My research focuses on deep learning and computer architecture. On one hand, I'd like to address vision tasks with specifically designed neural networks and further understand the learned knowledge behind their performance. On the other hand, I'm interested in improving the energy efficiency of large neural networks to expand its applications to mobile platforms.


  • Feb 5, 2017: “Trained Ternary Quantization” is accepted to appear at ICLR 2017 as a full paper.

  • Jan 16, 2017: “Shape-independent Hardness Estimation Using Deep Learning and a GelSight Tactile Sensor” is accepted to appear at ICRA 2017 as a full paper.

Research Experience


CVA Lab, Stanford
Oct. 2016 - Dec. 2016
Advisor: Prof. Bill Dally
Thesis: Neural Network Compression


Computer Science and Artificial Intelligence Lab, MIT
Jun. 2016 - Sep. 2016
Advisor: Prof. Edward Adelson
Thesis: Hardness Measurement Using a GelSight Sensor with CNN and LSTM


Sensetime Beijing
Feb. 2016 - Jun. 2016
Supervisor: Dr. Jianping Shi
Thesis: Instance-Aware Image Segmentation


3D Image Lab, Tsinghua University
Apr. 2015 - Dec. 2015
Advisor: Prof. Huimin Ma
Thesis: High-speed Pupil Tracking System | Boundary-Aware Box Refinement for Object Proposal Generation

Selected Projects


Trained Ternary Quantization
Deep neural networks are widely used in machine learning applications. However, the deployment of large neural networks models can be difficult for mobile devices with limited power budgets. To solve this problem, we propose Trained Ternary Quantization (TTQ), a method that can reduce the precision of weights in neural networks to ternary values. This method has very little accuracy degradation and can even improve the accuracy of some models. We highlight our trained quantization method that can learn both ternary values and ternary assignment. During inference, our models are nearly 16× smaller than full-precision models.

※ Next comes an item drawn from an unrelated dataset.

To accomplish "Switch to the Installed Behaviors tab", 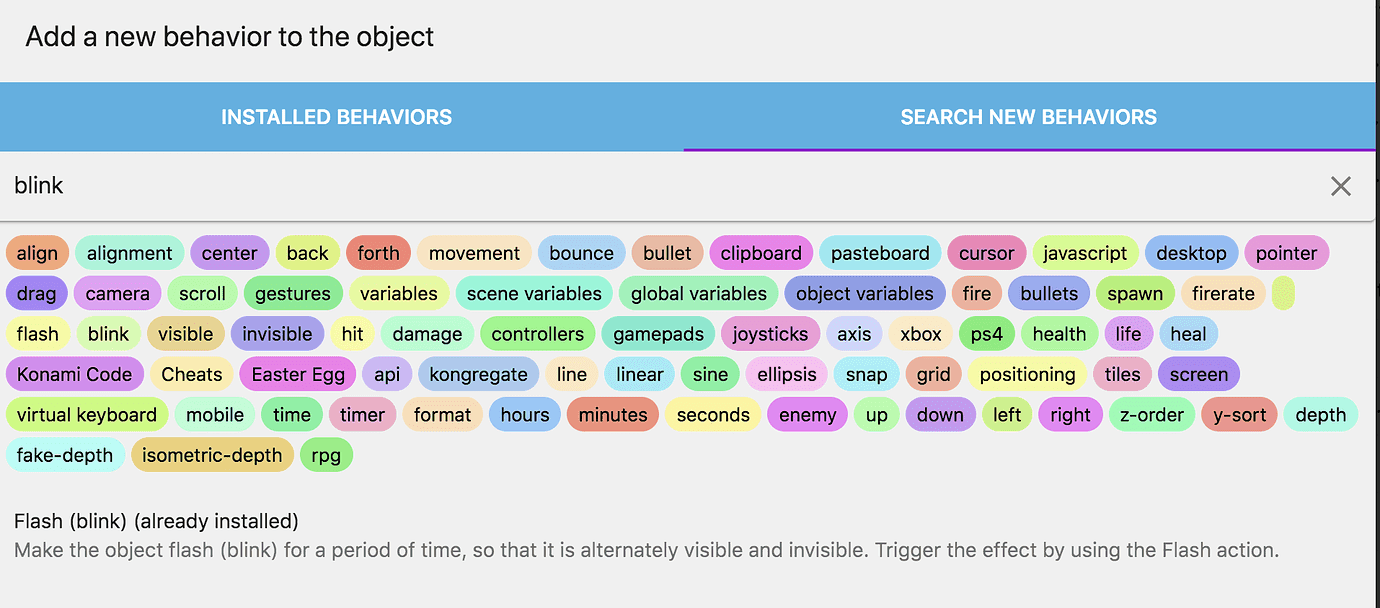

Shape-independent Hardness Estimation with CNN and LSTM
Tactile sensing is an important component of interactive learning, and hardness is among the most attributes of an object that humans learn about through touch. In this work, we address enable robots’ sense of hardness by introducing a novel method based on the GelSight touch sensor. We analyze it using a deep convolutional (and recurrent) neural network. We can directly observe through deformation of the gel how the geometry of the samples and the contact force changes over time. We also published a dataset of GelSight videos and annotations.
[website] [dataset]


Boundary-aware Box Refinement for Object Proposal Generation
We present an effective approach to improve the localization quality of object proposals. We leverage the boundary-preserving property of superpixels and design an efficient algorithm for object proposal refinement. Our approach first performs bounding box alignment to adapt proposals to potential object boundaries, and then diversifies the proposals via multi-thresholding superpixel merging. The algorithm only takes 0.15s and can be applied to any existing proposal methods to improve their localization quality.



  • Languages: Mandarin Chinese (Native), English

  • Programing Languages: C/C++, Cuda, Python, MATLAB, Lua, Verilog HDL, Java

  • Tools: Caffe, Torch, Tensorflow, OpenCV, Git, LaTeX